文書の抜粋:
------------------------------------------------------------------------
④3月30日 ヤクルト戦(横浜スタジアム)2試合連続マルチ安打
移動日を挟んで迎えた3月30日、本拠地・横浜スタジアムでの開幕戦となった開幕2カード目のヤクルト戦でも、牧の勢いは加速していった。牧は3打席目にセンター前ヒットを放つと、第5打席目もレフト前にヒットを放ち、2試合連続のマルチ安打。しかし、チームは7回まで4-1とリードしていたが、リリーフ陣が打たれ、逆転負けを許した。これでチームは引き分けを挟んで3連敗となった。(ヤクルトの元山も途中出場した)

⑤3月31日 ヤクルト戦(横浜スタジアム) プロ初ホームラン
3月31日、試合前のハマスタの電光掲示板には変わらず、「3番・ファースト・牧」と映し出されたが、一方のヤクルトの先発ラインナップにも「8番・ショート・元山」と映し出された。かつて長野の高校野球界を二分した二人の名前が、スコアボードの両側に並んである。そして、チーム同期のドラフト1位・入江大生がプロ初登板・初先発のマウンドに上がる、デビュー戦にもなった。しかし、入江はヤクルト打線に終始、リードを許し、6回まで0-5と劣勢に立たされた。ここでも反撃の口火を切ったのは新人同期の牧だった。牧は第3打席目、6回裏無死一、二塁から廻ったチャンスで、ヤクルト先発・高梨裕稔の初球を叩き、レフトスタンドへのホームラン。反撃ののろしを上げ、それまで無失点を続けていた高梨をマウンドから引きずり下ろした。これで3試合連続マルチ安打。しかし、そのまま試合は動かず、チームは3-5で敗れた。
なお、2020年ドラフト指名された新人野手の中でプロ初ホームランを放ったのは、佐藤輝明(5打席目)、元山飛優(3打席目)、タイシンガーブランドン大河(西武ドラフト6位、5打席目)に次いで4人目(21打席目)となった。
------------------------------------------------------------------------
提供データ:
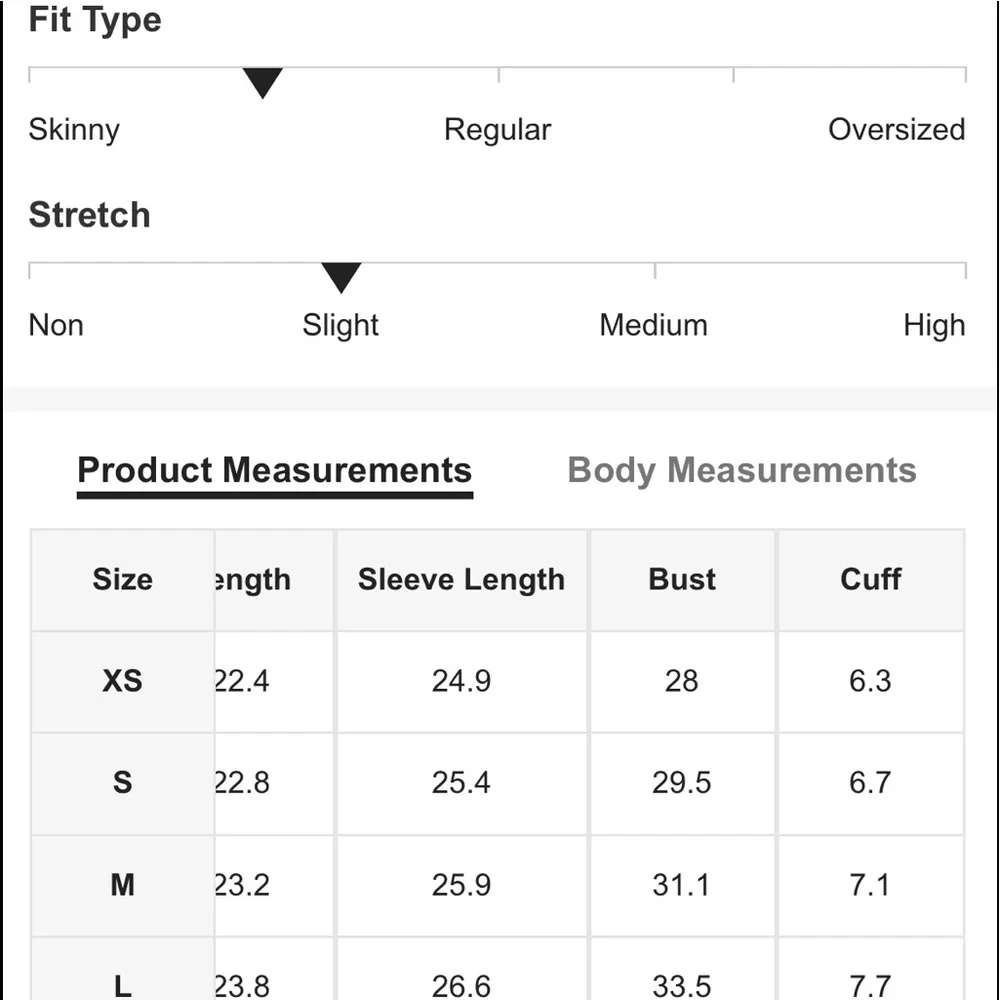Click the Slight stretch label
1000x1000 pixels.
pyautogui.click(x=341, y=326)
------------------------------------------------------------------------
牧選手の試合記事から、「⑤3月31日 ヤクルト戦(横浜スタジアム) プロ初ホームラン」から「ず、チームは3-5で敗れた。」までを、両端も含めて一字一句そのまま書き写してもらえますか。

解答:
⑤3月31日 ヤクルト戦(横浜スタジアム) プロ初ホームラン
3月31日、試合前のハマスタの電光掲示板には変わらず、「3番・ファースト・牧」と映し出されたが、一方のヤクルトの先発ラインナップにも「8番・ショート・元山」と映し出された。かつて長野の高校野球界を二分した二人の名前が、スコアボードの両側に並んである。そして、チーム同期のドラフト1位・入江大生がプロ初登板・初先発のマウンドに上がる、デビュー戦にもなった。しかし、入江はヤクルト打線に終始、リードを許し、6回まで0-5と劣勢に立たされた。ここでも反撃の口火を切ったのは新人同期の牧だった。牧は第3打席目、6回裏無死一、二塁から廻ったチャンスで、ヤクルト先発・高梨裕稔の初球を叩き、レフトスタンドへのホームラン。反撃ののろしを上げ、それまで無失点を続けていた高梨をマウンドから引きずり下ろした。これで3試合連続マルチ安打。しかし、そのまま試合は動かず、チームは3-5で敗れた。